Zulfahmi Khairuddin möchte sich in den Qualifyings deutlich steigern © FGlaenzel

KTM-Pilot Zulfahmi Khairuddin erlebte bisher eine durchwachsene Saison - Umstellung auf die 2013er-KTM bereitet noch immer Probleme

Nach der ersten Saisonhälfte belegt KTM-Pilot Zulfahmi Khairuddin mit 40 Punkten in der Fahrerwertung den elften Platz. Damit ist der Malaie nicht zufrieden. "Ich denke, dass ich besser sein kann, als ich es bisher war", bemerkt er etwas enttäuscht. "Ich kann nicht behaupten, dass ich komplett zufrieden bin mit den bisherigen Ergebnissen, da ich Elfter in der Wertung bin."

"Diese Saison war ein bisschen schwierig für mich, weil mir das Vertrauen fehlt, um ans Limit zu gehen. Doch wir sind optimistisch, was die zweite Saisonhälfte angeht. Ich hoffe, dass ich in Indianapolis stärker bin", erklärt Khairuddin, der beim Saisonauftakt in Katar mit Platz sechs sein bestes Rennen fuhr. Danach folgten einige weitere Top-10-Platzierungen und Nuller in Le Mans, Assen und am Sachsenring.

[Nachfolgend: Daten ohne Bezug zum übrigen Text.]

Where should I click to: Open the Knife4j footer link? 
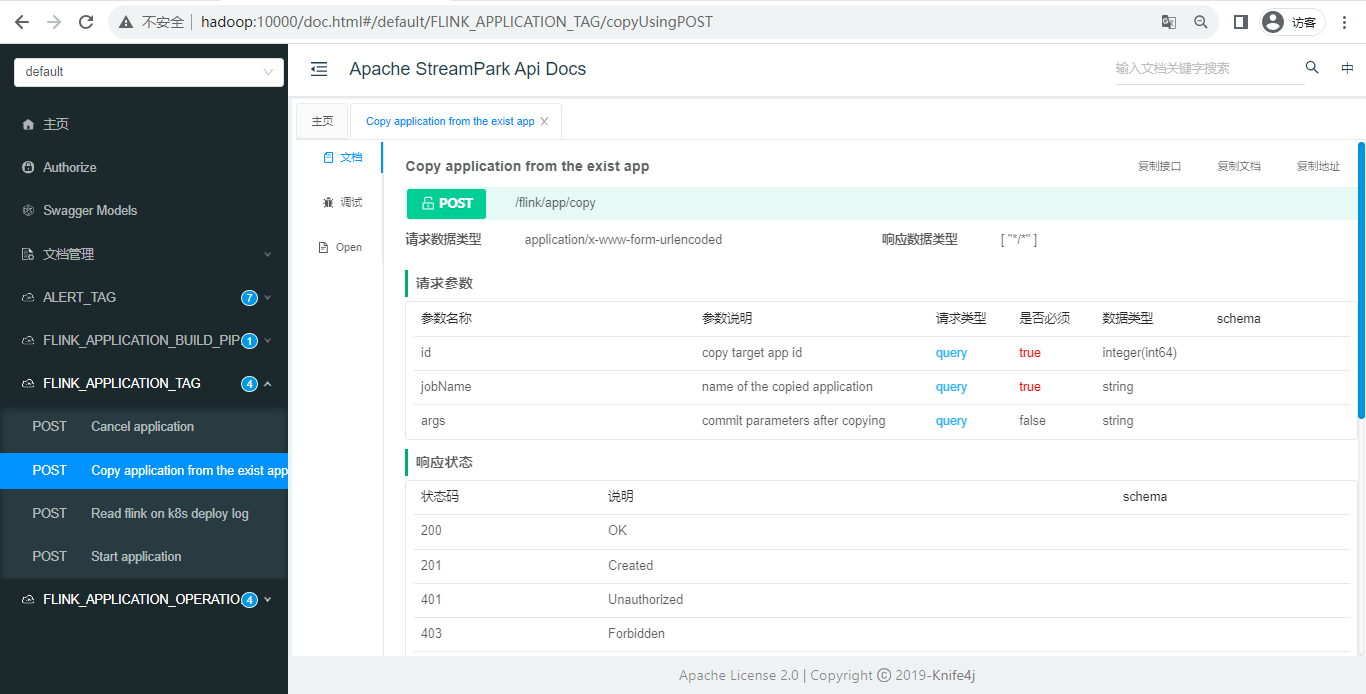(x=946, y=675)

Große Probleme hatte der KTM-Pilot in den Trainings und dem Qualifying: "Natürlich war nicht alles schlecht. Obwohl wir in der Startaufstellung weit hinten standen, konnten wir die Rennen ziemlich weit vorne beenden. Mit einer besseren Position im Qualifying wäre es einfacher gewesen. Dennoch waren wir in einigen Rennen stark. Das müssen wir fortführen", fordert er.

"Katar war ohne Zweifel das beste Rennen. Ich fühlte mich übers Wochenende wohl und wurde Sechster. Das ist ein gutes Ergebnis", hält Khairuddin fest. "Mein schlechtestes Rennen war das vom Sachsenring. Seit dem Start der Saison holte ich in den Rennen ziemlich gute Ergebnisse, doch in Deutschland war fuhr ich als 16. ins Ziel. Ich verbesserte meine Position nicht, die ich im Qualifying erreichte. Das passierte erstmals in dieser Saison."

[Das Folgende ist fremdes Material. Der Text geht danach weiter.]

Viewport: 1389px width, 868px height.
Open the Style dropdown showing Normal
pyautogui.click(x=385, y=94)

Die Ursache für die ausbleibenden Erfolge ist offensichtlich die Umstellung auf das 2013er-Motorrad. "Meiner Meinung nach gab es große Änderungen. Das Motorrad hat in diesem Jahr viel mehr Leistung und das erlaubt, aggressiv zu sein", analysiert er. "Doch ich habe mich noch nicht ganz an diesen Stil angepasst. Ich muss mich Rennen für Rennen daran gewöhnen. Ich weiß, dass ich schneller sein kann."

"Luis (Salom; Anm. d. Red.) fühlt sich auf dem Motorrad richtig wohl. In der zweiten Saisonhälfte versuche ich, meinen Fahrstil zu verbessern", schildert Khairuddin, der die drei Spanier an der Spitze gerne unter Druck setzen würde: "Diese drei Piloten sind den anderen einen Schritt voraus. Sie haben sehr viel Vertrauen für ihre Motorräder und wissen, wie sie fahren müssen. Doch die Saison ist sehr lang."